START DATA
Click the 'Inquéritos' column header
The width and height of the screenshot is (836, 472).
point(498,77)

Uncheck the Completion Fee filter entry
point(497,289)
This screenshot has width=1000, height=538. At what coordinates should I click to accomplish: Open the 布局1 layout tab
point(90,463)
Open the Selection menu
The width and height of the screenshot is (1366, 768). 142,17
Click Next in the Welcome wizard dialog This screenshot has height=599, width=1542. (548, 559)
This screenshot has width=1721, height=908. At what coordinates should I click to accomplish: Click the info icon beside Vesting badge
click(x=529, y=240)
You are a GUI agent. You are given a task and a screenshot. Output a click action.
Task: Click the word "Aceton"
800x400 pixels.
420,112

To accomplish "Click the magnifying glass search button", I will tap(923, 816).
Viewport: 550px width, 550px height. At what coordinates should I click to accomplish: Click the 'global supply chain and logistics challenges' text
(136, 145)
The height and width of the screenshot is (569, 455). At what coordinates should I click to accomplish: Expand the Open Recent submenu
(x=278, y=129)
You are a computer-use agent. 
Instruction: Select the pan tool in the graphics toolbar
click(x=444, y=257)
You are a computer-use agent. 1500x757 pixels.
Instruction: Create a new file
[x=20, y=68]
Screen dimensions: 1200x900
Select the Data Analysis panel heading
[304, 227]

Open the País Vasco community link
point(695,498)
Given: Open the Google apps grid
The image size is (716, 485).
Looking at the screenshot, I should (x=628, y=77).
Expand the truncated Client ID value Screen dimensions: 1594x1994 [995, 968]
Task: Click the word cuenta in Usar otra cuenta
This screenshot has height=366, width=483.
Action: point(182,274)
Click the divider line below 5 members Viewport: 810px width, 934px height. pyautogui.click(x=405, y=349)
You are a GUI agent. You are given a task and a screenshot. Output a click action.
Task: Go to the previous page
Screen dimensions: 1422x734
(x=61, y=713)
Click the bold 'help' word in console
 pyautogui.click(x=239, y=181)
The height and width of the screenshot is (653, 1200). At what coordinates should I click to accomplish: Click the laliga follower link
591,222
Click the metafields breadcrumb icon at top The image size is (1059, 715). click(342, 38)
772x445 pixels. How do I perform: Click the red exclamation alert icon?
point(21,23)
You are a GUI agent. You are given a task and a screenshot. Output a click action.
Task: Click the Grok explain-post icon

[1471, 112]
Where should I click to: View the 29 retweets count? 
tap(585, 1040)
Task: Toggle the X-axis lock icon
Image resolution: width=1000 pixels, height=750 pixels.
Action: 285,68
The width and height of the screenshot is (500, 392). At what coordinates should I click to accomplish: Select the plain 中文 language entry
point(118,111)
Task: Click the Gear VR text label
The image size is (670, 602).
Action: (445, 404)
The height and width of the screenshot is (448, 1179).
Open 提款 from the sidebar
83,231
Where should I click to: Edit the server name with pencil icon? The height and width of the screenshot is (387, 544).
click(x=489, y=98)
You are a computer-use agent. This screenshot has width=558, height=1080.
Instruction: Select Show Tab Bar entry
END DATA
WHAT IS BEING ASKED -
The lines to retype run from the start of the entries through the line containing "Click Next in"; reproduce them exactly and add nothing.

THE COMPLETED TASK -
Click the 'Inquéritos' column header
The width and height of the screenshot is (836, 472).
point(498,77)

Uncheck the Completion Fee filter entry
point(497,289)
This screenshot has width=1000, height=538. At what coordinates should I click to accomplish: Open the 布局1 layout tab
point(90,463)
Open the Selection menu
The width and height of the screenshot is (1366, 768). 142,17
Click Next in the Welcome wizard dialog This screenshot has height=599, width=1542. (548, 559)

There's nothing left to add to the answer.